任务说明
请原样输出从含有"Task: Open the 10月 snapshot dropdown"的那一行到含有"Where should I"的那一行之间的全部内容，首尾两行都算在内。图片不要放进输出里。

数据条目
▼
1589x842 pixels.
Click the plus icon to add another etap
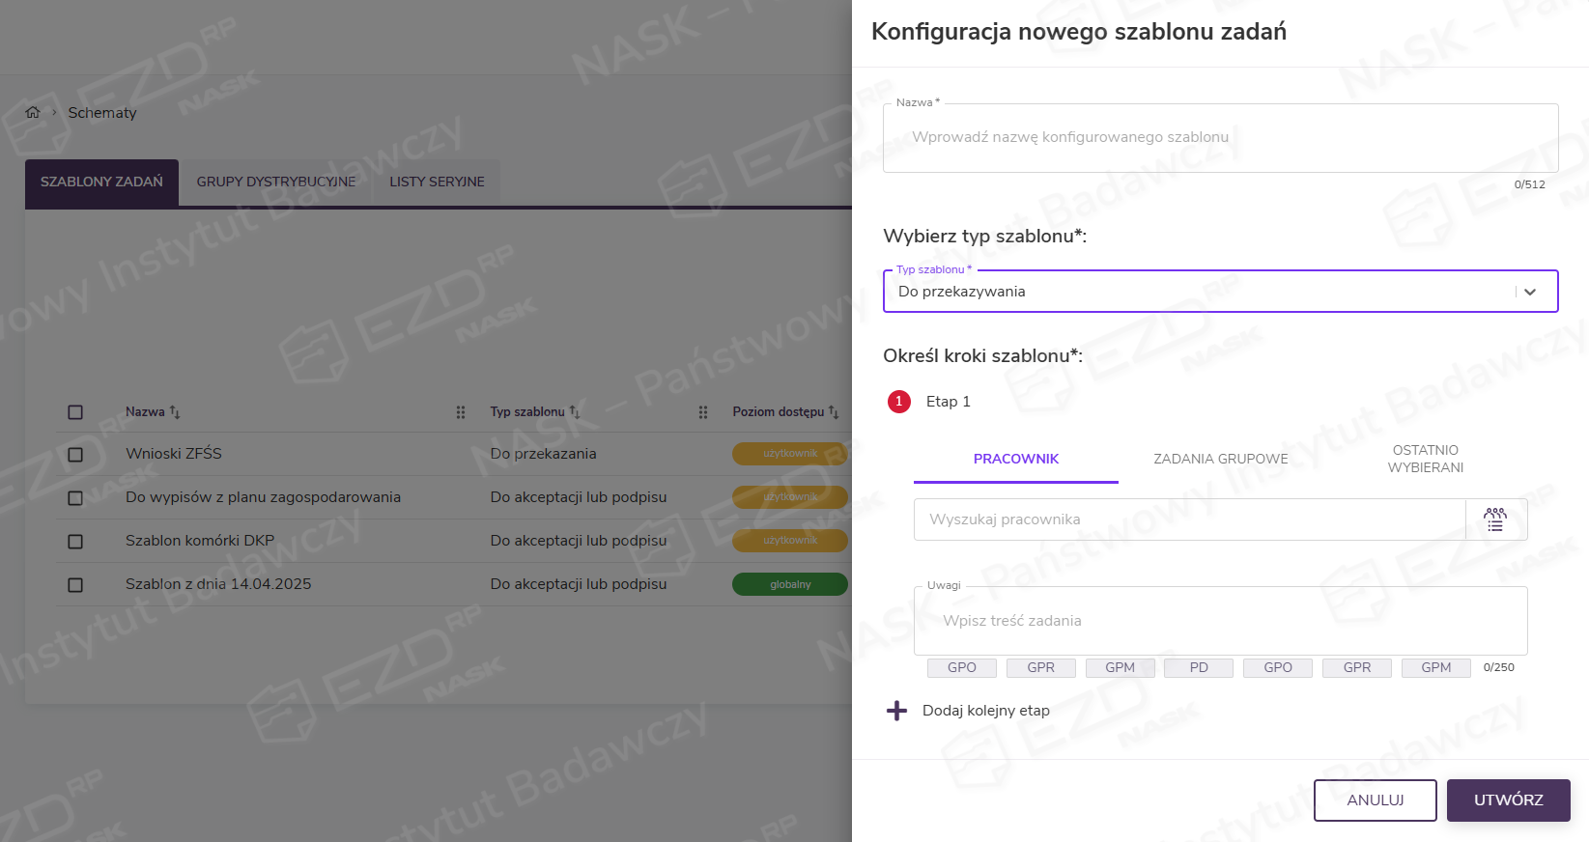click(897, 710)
▲
▼
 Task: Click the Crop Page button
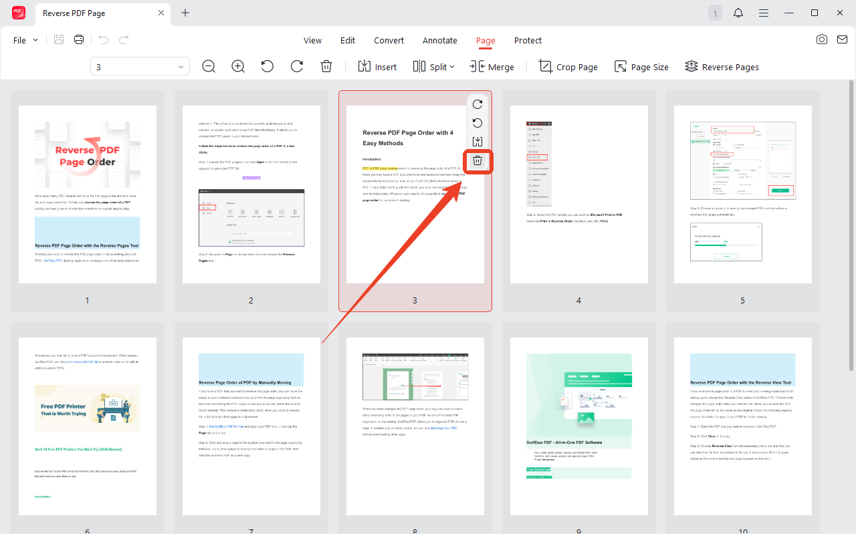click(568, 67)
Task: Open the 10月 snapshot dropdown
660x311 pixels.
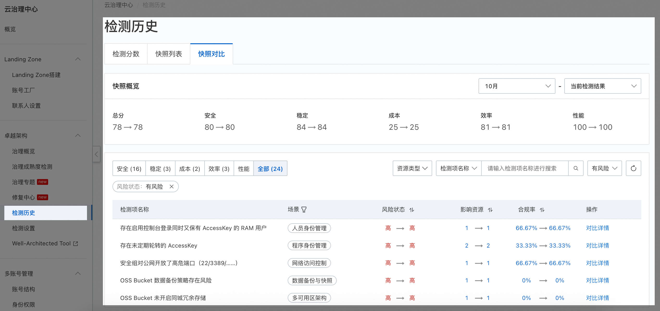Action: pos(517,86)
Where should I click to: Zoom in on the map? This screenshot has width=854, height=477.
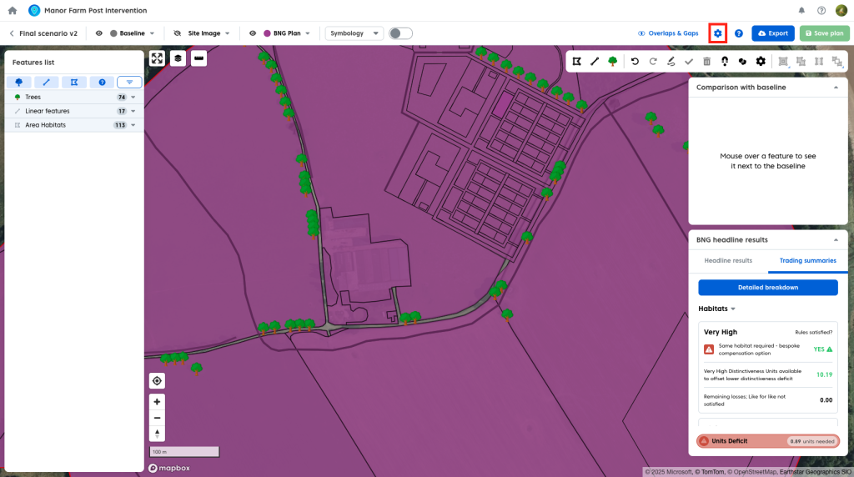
▲
▼
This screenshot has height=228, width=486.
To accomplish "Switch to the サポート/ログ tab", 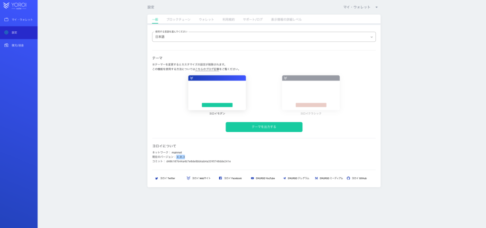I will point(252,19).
▲
输出结果
Task: Open the 10月 snapshot dropdown
660x311 pixels.
Action: pos(517,86)
Where should I click to: Zoom in on the map? This screenshot has width=854, height=477.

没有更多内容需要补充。